As we climbed higher and higher, the promised beautiful view certainly did deliver. The Bay of Islands looks even more stunning en route to 12,000 feet. The brilliant blue of the curved inlet is majestically dotted with dozens of small rocky islands.
However, I had trouble fully appreciating this gorgeous view due to the terror in my gut, rising in tandem with each additional foot that the plane climbed into the sky. My mind kicked in with wild, anxious thoughts. Why the hell did I think this was a good idea? I can’t do it, I just can’t. There’s no way I can bring myself to jump. But I can’t turn back now. No, I’ll tell them I can’t do it; they’ll turn the plane around. They can keep the money, I don’t give a damn.
These thoughts continued to race through my head as Glenn called me over to strap us together. He yelled over the roar of the plane’s engines, “When I open the door, slide forward and hang your legs over the edge. Then when I say go, jump out!” I nodded calmly, but inside my fear was in overdrive. This overdrive increased to warp speed as I sat perched on the edge, my legs dangling 12,000 feet above ground.
The first few seconds were total disorientation. We were flipping over and twisting around in the air. Then suddenly I was facing down, looking at the world far below. It was much different than I’d expected. It was all so unreal, the ground was so far away that I couldn’t imagine hitting it. Instead of a terrifying fall, I felt like I was floating through the air. It was magical.

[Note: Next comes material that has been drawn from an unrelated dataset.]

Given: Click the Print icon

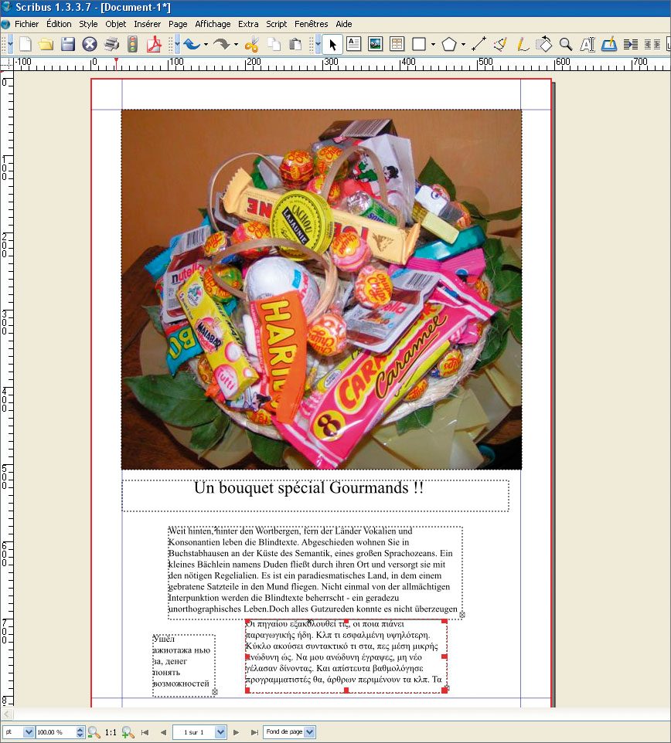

I spread my arms like Superman, and began laughing with glee. I drank in the beautiful view of the Bay of Islands, soaring majestically through time and space. The forty seconds of freefall that I had so dreaded were over far too quickly, and it was with disappointment that I felt the opening of the parachute that would save me from death.
It was a long, pleasant descent in the parachute, allowing even more time to enjoy the view. But it was nothing compared to the rush of excitement that was the freefall.
To my mind, skydiving represents a near perfect allegory to facing fears in everyday life. It is something that nearly everyone is terrified of doing. Just mention skydiving, and many people shudder and say, “I would never try it!”
The scariest part of skydiving is thinking about it, waking up to it, driving to the site, getting in the plane. The absolute most terrifying part is that slow plane ride up, as the moment of truth inches excruciatingly closer and closer.
Then comes the jump…and what an amazing rush it is. Nearly all who do it leave the plane with smiles on their faces, having gone toe-to-toe with gravity and won. Having faced down their fears and emerged victorious.
How many times in life have I turned the plane around before making the jump? How many times have I told myself that I couldn’t do it, that I was too afraid?
Sometimes taking the plunge can be terrifying, and everything inside of us is screaming to run away to a safe, quiet place. But push through those feelings, and live forever as a champion.